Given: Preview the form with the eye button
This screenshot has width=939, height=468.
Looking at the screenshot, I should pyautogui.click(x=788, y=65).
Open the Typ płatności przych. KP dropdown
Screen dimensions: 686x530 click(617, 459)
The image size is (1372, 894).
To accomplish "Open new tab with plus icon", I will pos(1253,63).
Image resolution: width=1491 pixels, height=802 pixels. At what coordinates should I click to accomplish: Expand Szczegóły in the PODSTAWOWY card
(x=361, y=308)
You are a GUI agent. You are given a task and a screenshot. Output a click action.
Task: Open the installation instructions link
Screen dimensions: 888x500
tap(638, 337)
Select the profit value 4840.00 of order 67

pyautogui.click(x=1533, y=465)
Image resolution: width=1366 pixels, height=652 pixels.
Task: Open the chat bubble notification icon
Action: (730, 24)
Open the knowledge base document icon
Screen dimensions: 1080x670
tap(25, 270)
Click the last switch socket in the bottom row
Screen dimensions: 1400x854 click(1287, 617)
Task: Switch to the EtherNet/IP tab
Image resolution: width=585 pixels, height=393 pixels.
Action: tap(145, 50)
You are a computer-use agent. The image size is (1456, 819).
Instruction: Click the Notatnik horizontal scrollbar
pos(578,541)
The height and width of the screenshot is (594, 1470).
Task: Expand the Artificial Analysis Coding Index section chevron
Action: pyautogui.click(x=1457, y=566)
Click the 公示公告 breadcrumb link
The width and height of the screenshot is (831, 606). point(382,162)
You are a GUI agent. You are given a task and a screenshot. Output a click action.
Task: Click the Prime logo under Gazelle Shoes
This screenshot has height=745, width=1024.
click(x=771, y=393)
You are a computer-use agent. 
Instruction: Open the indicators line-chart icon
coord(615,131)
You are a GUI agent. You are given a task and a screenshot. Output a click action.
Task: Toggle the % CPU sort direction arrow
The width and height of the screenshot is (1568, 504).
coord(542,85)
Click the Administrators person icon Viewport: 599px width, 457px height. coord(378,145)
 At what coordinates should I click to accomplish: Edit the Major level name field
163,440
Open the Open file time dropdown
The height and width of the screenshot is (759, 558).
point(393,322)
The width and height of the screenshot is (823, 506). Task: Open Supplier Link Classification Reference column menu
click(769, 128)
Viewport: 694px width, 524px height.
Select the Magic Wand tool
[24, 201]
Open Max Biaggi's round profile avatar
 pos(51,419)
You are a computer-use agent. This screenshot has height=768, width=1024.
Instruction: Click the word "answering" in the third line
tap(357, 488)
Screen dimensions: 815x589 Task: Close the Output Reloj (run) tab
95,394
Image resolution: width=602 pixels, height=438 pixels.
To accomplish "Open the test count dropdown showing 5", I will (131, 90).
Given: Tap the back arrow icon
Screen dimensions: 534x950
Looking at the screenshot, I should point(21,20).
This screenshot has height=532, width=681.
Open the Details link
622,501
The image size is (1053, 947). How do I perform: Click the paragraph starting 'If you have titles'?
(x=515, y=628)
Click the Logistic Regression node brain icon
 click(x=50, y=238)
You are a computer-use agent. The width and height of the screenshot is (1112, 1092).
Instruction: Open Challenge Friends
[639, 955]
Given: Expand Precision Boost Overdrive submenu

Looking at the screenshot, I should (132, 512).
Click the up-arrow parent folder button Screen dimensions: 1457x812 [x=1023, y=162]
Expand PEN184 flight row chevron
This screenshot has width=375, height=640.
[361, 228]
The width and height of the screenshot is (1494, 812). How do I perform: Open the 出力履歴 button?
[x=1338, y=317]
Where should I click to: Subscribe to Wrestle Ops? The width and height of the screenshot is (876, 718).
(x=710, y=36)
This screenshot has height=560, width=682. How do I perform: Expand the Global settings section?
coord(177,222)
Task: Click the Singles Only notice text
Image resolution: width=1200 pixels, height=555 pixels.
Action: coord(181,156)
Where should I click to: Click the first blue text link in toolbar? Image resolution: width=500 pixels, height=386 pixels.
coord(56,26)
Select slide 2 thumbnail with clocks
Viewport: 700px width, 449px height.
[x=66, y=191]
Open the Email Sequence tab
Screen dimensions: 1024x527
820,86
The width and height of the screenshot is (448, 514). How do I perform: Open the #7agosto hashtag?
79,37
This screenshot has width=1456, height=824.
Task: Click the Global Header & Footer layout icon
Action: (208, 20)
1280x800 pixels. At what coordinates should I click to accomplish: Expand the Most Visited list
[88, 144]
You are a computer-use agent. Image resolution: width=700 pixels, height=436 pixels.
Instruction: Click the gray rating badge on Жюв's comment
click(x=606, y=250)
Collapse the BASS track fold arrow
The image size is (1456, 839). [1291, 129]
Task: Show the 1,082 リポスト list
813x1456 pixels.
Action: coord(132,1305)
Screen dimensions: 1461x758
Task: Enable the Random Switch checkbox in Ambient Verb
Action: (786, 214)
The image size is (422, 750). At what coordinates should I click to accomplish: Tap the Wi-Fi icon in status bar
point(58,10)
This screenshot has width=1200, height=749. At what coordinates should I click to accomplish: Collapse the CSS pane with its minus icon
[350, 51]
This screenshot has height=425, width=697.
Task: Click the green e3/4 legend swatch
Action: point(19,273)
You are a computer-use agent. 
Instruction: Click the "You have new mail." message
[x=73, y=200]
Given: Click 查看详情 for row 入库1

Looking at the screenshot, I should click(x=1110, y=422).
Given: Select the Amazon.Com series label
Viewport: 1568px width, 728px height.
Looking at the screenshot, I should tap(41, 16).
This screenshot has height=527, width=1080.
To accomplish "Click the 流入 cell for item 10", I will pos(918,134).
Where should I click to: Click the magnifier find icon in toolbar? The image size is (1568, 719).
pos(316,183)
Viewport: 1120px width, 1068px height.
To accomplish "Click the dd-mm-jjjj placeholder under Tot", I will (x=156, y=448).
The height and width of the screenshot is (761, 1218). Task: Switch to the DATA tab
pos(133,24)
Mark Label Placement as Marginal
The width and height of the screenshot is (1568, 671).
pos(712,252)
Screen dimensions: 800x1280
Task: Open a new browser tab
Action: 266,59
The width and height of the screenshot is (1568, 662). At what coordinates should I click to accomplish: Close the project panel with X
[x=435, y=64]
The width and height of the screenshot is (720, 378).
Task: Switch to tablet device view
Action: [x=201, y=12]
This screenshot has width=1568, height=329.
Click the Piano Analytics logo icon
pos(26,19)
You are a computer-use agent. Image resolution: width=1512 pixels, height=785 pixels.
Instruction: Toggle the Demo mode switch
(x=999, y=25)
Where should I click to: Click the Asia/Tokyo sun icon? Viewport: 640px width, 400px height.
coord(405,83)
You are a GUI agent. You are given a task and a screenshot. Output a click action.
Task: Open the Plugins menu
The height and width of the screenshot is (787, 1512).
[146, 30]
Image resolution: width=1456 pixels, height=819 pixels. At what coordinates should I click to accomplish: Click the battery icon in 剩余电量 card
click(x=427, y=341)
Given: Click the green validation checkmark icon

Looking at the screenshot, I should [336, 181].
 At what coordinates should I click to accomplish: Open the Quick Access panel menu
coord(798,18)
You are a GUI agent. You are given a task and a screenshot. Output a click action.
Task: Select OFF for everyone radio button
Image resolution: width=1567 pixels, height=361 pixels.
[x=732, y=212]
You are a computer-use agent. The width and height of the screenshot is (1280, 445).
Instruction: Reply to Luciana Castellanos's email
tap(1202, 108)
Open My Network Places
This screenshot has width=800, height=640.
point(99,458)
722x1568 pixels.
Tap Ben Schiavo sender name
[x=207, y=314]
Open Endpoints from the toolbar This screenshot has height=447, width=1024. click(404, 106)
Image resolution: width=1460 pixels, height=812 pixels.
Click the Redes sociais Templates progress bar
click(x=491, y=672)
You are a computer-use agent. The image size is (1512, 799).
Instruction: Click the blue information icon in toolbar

########################################

=== WHAT THE TASK ASKS ===
Give the items above, from the line containing "Image resolution: width=1456" through the line containing "[x=732, y=212]", as a JSON list of strings, one string per line, with blank lines left out.

=== SOLUTION ===
[
  "Image resolution: width=1456 pixels, height=819 pixels. At what coordinates should I click to accomplish: Click the battery icon in 剩余电量 card",
  "click(x=427, y=341)",
  "Given: Click the green validation checkmark icon",
  "Looking at the screenshot, I should [336, 181].",
  " At what coordinates should I click to accomplish: Open the Quick Access panel menu",
  "coord(798,18)",
  "You are a GUI agent. You are given a task and a screenshot. Output a click action.",
  "Task: Select OFF for everyone radio button",
  "Image resolution: width=1567 pixels, height=361 pixels.",
  "[x=732, y=212]"
]